## [Отрывок текста]
ГЛАВА ДВАДЦАТАЯ СМЕРТЬ И БЕССМЕРТИЕ

ГЛАВА ДВАДЦАТАЯ

СМЕРТЬ И БЕССМЕРТИЕ

Остановись, прохожий!

Здесь человек лежит, на смертных не похожий;

На клиросе, в глуши, с дьячком он басом пел

И славою, как Петр иль Александр, гремел.

Ушатом на себя холодную лил воду

И пламень храбрости вселял в сердца народу.

Не в латах, на конях, как греческий герой,

Не со щитом златым, украшенным всех паче,

С нагайкою в руках и на казацкой кляче

В едино лето взял полдюжины он Трой…

Одною пищею с солдатами питался,

Цари к нему в родство, не он к ним причитался.

Был двух империй вождь; Европу удивлял;

Сажал на трон царей и на соломе спал.

А. С. Шишков

1

Недолго оставалось великому полководцу жить на земле после швейцарского похода. Но эти последние полгода он, сделавшись личностью уже легендарной, находился как бы в фокусе всеобщего внимания, восхищения и поклонения. В продолжение всего похода в далекой России затаив дыхание ожидали сведений о разыгравшейся кровавой драме. Только в 20-х числах октября в Петербурге получили известия об исходе кампании. «Да спасет вас Господь Бог за спасение славы государя и русского войска, — писал Суворову Ростопчин, — до единого все награждены, унтер-офицеры все произведены в офицеры». 28 октября 1799 года Павел I пожаловал полководцу звание генералиссимуса всех Российских войск. «Ставя вас на высшую степень почестей, — отмечал император, — уверен, что возвожу на нее первого полководца нашего и всех веков». До этого в России было лишь два генералиссимуса: с 1727 года Меншиков и с 1740-го муж императрицы Анны Леопольдовны Антон-Ульрих. Но в отличие от них Суворов заслужил свое звание не положением, а боевыми подвигами и трудами.

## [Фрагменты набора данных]
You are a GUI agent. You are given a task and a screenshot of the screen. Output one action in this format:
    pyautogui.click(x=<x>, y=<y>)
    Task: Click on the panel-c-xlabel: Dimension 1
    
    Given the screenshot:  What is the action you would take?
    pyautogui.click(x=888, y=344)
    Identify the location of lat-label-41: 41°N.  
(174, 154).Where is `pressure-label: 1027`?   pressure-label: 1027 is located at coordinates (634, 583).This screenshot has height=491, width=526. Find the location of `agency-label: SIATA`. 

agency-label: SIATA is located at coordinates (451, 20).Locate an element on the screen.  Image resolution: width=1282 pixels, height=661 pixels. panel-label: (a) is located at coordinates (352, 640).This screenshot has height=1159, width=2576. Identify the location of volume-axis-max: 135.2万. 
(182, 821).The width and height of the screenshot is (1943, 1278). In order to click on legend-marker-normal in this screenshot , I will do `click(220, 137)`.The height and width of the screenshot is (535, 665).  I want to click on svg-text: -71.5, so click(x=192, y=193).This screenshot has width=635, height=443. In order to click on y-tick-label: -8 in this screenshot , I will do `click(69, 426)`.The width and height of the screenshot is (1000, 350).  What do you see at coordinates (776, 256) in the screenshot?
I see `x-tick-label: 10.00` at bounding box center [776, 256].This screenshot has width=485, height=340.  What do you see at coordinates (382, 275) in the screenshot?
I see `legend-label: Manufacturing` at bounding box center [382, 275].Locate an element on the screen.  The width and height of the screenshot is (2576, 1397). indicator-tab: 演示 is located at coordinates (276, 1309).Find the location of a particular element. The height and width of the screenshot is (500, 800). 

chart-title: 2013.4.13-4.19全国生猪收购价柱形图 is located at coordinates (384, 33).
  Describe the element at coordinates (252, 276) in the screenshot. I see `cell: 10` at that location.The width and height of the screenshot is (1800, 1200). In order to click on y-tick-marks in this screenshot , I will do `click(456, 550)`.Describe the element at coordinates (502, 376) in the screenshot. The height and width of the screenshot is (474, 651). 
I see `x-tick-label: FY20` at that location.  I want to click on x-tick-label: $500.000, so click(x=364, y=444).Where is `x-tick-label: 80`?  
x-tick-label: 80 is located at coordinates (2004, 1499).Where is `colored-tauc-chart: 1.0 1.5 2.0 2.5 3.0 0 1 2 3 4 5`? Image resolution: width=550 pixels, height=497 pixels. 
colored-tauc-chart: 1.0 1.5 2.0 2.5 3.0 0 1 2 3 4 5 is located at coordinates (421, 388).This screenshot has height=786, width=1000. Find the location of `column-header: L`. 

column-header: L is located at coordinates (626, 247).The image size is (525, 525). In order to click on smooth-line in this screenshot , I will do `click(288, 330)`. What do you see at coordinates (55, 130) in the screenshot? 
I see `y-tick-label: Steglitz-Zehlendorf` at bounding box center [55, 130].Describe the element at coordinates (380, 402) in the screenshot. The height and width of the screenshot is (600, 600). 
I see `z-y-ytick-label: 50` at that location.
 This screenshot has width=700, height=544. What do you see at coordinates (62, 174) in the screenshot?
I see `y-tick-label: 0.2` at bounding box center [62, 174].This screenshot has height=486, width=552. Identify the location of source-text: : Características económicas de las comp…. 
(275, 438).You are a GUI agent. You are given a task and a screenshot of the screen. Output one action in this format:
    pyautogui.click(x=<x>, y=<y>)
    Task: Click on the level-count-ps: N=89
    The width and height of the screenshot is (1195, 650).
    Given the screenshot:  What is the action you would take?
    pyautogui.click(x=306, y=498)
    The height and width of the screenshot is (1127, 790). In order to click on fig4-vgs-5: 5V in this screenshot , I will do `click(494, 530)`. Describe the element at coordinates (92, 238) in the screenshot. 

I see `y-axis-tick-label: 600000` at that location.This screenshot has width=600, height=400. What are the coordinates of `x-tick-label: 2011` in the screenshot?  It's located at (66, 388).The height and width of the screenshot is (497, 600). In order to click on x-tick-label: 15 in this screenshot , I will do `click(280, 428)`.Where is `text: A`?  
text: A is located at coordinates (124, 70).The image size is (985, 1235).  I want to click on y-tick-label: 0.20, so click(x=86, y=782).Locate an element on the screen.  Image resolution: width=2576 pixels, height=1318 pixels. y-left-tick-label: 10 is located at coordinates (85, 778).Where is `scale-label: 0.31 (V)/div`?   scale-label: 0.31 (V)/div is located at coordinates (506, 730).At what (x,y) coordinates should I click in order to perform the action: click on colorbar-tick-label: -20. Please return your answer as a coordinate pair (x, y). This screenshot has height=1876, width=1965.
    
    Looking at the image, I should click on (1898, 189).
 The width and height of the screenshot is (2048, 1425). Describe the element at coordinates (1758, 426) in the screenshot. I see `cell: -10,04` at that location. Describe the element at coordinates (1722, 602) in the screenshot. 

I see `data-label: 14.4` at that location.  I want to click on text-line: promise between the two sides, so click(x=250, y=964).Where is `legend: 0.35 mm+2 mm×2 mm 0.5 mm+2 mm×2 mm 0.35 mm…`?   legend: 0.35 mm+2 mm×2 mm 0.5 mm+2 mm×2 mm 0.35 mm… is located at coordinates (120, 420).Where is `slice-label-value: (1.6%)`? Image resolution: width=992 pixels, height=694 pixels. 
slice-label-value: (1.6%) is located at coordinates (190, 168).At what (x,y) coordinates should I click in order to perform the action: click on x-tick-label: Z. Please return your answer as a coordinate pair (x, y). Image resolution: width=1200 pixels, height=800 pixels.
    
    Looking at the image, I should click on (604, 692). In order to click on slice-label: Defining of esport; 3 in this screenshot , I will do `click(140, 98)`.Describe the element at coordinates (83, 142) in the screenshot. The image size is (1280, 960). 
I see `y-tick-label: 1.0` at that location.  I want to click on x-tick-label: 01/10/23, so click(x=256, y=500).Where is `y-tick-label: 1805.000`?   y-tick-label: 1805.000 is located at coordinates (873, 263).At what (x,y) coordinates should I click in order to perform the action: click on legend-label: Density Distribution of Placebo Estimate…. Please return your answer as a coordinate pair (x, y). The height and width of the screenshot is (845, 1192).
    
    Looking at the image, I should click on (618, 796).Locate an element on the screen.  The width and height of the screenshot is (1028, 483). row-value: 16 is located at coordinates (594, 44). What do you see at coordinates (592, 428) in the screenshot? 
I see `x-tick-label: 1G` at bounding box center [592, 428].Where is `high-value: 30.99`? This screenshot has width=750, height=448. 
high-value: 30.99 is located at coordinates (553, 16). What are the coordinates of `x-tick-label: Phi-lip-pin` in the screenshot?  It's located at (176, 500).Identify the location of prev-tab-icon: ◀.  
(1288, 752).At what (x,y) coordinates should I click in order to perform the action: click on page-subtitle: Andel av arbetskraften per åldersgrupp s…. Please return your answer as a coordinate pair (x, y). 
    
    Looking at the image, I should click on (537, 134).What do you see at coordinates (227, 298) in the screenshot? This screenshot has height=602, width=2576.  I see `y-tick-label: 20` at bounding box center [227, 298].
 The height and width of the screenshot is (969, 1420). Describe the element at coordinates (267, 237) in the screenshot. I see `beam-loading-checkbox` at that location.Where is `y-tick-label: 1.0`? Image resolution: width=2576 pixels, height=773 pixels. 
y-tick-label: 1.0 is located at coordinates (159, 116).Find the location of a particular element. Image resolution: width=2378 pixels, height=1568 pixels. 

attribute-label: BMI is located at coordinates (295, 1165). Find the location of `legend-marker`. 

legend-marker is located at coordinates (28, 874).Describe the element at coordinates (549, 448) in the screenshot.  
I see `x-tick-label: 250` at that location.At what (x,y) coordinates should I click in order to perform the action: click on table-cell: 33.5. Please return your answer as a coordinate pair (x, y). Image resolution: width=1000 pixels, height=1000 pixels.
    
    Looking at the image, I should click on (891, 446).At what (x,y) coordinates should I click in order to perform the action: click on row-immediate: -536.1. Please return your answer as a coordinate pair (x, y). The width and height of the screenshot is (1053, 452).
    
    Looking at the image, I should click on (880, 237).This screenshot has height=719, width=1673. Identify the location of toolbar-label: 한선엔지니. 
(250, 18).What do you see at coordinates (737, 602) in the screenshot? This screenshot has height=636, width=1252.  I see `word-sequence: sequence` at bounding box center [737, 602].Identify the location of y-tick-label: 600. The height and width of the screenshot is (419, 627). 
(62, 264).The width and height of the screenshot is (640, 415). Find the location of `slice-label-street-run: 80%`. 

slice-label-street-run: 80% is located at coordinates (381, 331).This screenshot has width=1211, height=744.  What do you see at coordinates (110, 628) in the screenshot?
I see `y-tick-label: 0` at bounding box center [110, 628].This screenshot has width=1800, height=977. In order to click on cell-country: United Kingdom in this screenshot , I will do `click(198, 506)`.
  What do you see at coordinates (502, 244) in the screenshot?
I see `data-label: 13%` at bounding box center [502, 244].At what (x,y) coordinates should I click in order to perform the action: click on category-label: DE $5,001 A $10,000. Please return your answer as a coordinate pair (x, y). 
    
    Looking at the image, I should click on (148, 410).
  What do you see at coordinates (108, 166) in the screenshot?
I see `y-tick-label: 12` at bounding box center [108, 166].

## [Ваша задача]
Какое звание пожаловал Суворову Павел I 28 октября 1799 года, согласно тексту о Суворове?

## [Выполненное задание]
Звание генералиссимуса всех Российских войск.